Glass Fusing

The reasons why talking about Glass Fusing is hard.

3/20/20244 min read

So, my next class I took that was getting me back to painting and drawing was Glass Fusing. This was at a time when I was at my lowest, and the angriest. The accident was hard and so was all the fallout from it. People who didn’t believe anything was wrong with me. Including Family. That hurt big time. Sometimes it still hurts. I want to be able to have the memory I had before the accident. I could picture almost anything that happened in my life. All the people, all the wonderful memories, the horrible memories too unfortunately. This not seeing pictures in my mind of the good memories, or those that I love that have died is so very hard. When I’m not around people they go fuzzy now too. I make sure to check out all photos I have of them to try to keep it from being fuzzy. The passing out when I get migraines is just something I live with now. Along with the fact I feel pain wrong. The unorganized way I live now, is so much worse. The procrastination, the unable to figure out what to do first is bad. I’ve gotten back into using a planner and that has helped me a little. Except for days when I am just to tired for anything. That is from my lack of Vitamin B12. Runs in my family for some reason too. My Grandpa on my dad’s side had it. So does my mom.

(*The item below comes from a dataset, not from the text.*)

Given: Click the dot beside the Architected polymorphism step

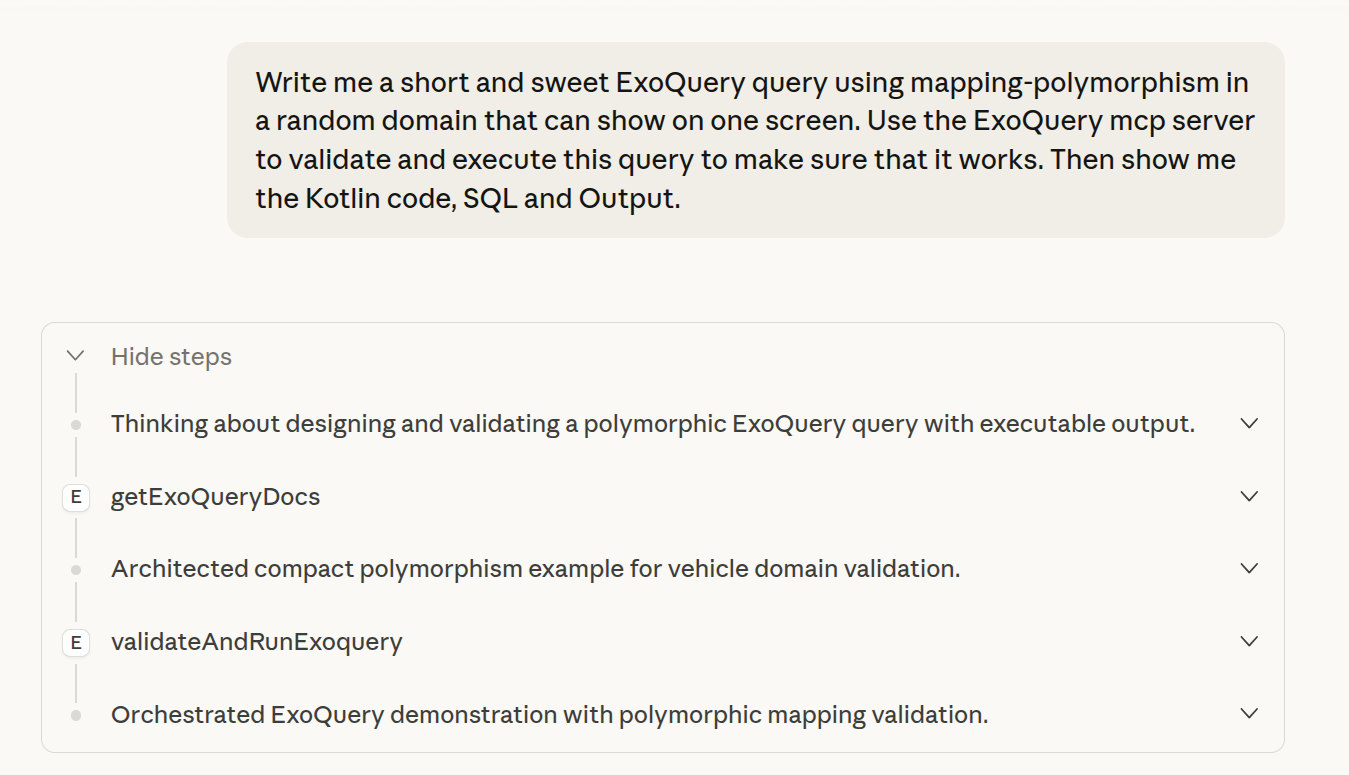Looking at the screenshot, I should (75, 568).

This is why it’s had to talk about Glass Fusing. I loved doing glass fusing, but the sadness, hurt and angry parts seem to pop up when I think about Glass Fusing. It’s not the easiest to take out my feelings at the time from brief memories of doing Glass Fusing.

I can tell you what I loved about it. Breaking the glass with a hammer or cutting the glass. I remember I would also cut myself at times and not know until I saw blood, or someone mentioned I was cut. Started to wear gloves for a bit as the people at the class did not have insurance for that or something, I think. I remember it being hard to use gloves. I loved making patterns and making scenes with the glass. Things were so pretty. Felt like I was at times doing my favorite kind of art abstract.

I even got a kiln to do it at home. Used the little one quite a lot, never got to use the big one. Mostly because the wiring was bad in my apartment. The reason why I know this is my Dad knew this. He is a handy man. A man that makes things, that fixes thing, and would make sure all is right. I trust his judgment on that the most. He is also right about that stuff.

I tried hard to make things beautiful and that would last a long time. Don’t know if that is the case, but I tried. I am trying hard to remember all the things I need to tell you about glass fusing, but not much is coming out.

All I am getting is the feelings again. See after the accident I had a lot of anger, confusion, frustration, etc. Yet it took me nearly a year to cry. I’d done a glass fusing class, came home and watched Grey’s Anatomy. The episode is one where Izzy’s fiancé died. I completely lost it and got back my crying. The issue was I couldn’t stop. A year’s worth of crying wanted to come out. The only reason I did stop was my sweet cat Bella put her paw on my shoulder and scared me so much that I jumped out of my skin. So did she. Then I burst out laughing.

She was and is my best friend, even though she was a cat. She never judged me, just loved me. I didn’t make anything for her out of glass fusing. I did out of Jewellery class. I think she loved it as she wore it for a long time.

I remember vaguely the sound I would make cutting glass. The smell of the glass fusing and using the glue for placement. But I can’t remember how to explain what I did, what I used to make broches, or necklace pieces or sort of stained glass. I even made bowls but trying to remember how is all fuzzy for me. Nothing but fuzziness. Probably since it’s been a really long time since I made anything out of glass. I miss it. I know doing it made me happy, but remembering is not working well.

Glass fusing was a way to create. A way to express myself and help calm or sooth my nerves when it did. A way to bring something beautiful into this world and leave it better. That’s what I try to do with all my artwork.

It’s not for everyone. I know it whole heartly. But if it touches anyone’s heart. Makes them happy then I will be happy that people enjoy it and that it gives them joy. All I ever try and do. I hope when you do your artwork that it makes you happy and full of joy. Or that it heals the pain inside. Sometimes I know you have to do that as well. Have a good day.